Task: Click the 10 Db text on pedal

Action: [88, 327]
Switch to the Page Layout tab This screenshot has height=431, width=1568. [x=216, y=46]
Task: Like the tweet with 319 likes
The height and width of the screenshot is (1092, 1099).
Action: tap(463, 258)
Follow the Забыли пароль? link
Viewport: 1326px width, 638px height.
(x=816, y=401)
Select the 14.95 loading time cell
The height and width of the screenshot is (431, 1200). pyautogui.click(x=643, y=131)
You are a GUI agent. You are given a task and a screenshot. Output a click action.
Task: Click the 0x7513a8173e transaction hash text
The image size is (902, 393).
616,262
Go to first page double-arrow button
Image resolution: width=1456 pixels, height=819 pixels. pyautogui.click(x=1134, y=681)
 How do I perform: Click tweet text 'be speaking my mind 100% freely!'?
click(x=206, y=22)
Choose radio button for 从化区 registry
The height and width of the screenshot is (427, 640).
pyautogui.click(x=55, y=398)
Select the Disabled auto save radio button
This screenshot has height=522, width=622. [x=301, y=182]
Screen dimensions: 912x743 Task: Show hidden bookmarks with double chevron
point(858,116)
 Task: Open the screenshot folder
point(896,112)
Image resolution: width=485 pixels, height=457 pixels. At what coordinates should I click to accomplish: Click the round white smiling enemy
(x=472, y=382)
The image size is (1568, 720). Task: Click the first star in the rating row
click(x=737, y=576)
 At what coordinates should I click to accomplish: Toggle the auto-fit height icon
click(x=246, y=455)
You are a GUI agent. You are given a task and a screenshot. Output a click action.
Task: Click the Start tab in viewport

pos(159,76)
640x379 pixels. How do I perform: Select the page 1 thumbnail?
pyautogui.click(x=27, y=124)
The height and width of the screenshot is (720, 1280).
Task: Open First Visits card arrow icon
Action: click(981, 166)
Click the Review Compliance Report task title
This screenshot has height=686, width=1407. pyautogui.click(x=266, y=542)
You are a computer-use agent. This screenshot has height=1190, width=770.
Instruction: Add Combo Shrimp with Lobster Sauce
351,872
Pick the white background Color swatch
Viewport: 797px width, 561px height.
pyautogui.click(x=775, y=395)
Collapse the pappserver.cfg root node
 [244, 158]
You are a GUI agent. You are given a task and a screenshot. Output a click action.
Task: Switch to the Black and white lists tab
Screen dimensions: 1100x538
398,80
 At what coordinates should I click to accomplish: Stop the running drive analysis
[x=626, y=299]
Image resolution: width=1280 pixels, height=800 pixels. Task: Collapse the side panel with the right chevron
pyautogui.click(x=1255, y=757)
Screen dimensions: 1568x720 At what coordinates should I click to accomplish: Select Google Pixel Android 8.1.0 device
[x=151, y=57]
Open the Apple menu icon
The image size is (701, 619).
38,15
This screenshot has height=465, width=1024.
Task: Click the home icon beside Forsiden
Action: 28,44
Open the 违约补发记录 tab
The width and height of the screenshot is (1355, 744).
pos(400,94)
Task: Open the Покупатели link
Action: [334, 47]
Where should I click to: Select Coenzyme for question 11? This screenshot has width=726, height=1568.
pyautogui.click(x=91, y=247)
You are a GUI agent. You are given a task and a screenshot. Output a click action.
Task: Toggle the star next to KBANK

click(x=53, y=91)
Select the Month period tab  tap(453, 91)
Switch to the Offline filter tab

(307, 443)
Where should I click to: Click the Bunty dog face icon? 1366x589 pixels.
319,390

What this task involves: All that is needed is the opening run of the data, given again exactly: please include every line from the first through the line with "You are a computer-use", both ends kept.

Solution below:
Task: Click the 10 Db text on pedal

Action: [88, 327]
Switch to the Page Layout tab This screenshot has height=431, width=1568. [x=216, y=46]
Task: Like the tweet with 319 likes
The height and width of the screenshot is (1092, 1099).
Action: tap(463, 258)
Follow the Забыли пароль? link
Viewport: 1326px width, 638px height.
(x=816, y=401)
Select the 14.95 loading time cell
The height and width of the screenshot is (431, 1200). pyautogui.click(x=643, y=131)
You are a GUI agent. You are given a task and a screenshot. Output a click action.
Task: Click the 0x7513a8173e transaction hash text
The image size is (902, 393).
616,262
Go to first page double-arrow button
Image resolution: width=1456 pixels, height=819 pixels. pyautogui.click(x=1134, y=681)
 How do I perform: Click tweet text 'be speaking my mind 100% freely!'?
click(x=206, y=22)
Choose radio button for 从化区 registry
The height and width of the screenshot is (427, 640).
pyautogui.click(x=55, y=398)
Select the Disabled auto save radio button
This screenshot has height=522, width=622. [x=301, y=182]
Screen dimensions: 912x743 Task: Show hidden bookmarks with double chevron
point(858,116)
 Task: Open the screenshot folder
point(896,112)
Image resolution: width=485 pixels, height=457 pixels. At what coordinates should I click to accomplish: Click the round white smiling enemy
(x=472, y=382)
The image size is (1568, 720). Task: Click the first star in the rating row
click(x=737, y=576)
 At what coordinates should I click to accomplish: Toggle the auto-fit height icon
click(x=246, y=455)
You are a GUI agent. You are given a task and a screenshot. Output a click action.
Task: Click the Start tab in viewport

pos(159,76)
640x379 pixels. How do I perform: Select the page 1 thumbnail?
pyautogui.click(x=27, y=124)
The height and width of the screenshot is (720, 1280).
Task: Open First Visits card arrow icon
Action: click(981, 166)
Click the Review Compliance Report task title
This screenshot has height=686, width=1407. pyautogui.click(x=266, y=542)
You are a computer-use agent. This screenshot has height=1190, width=770.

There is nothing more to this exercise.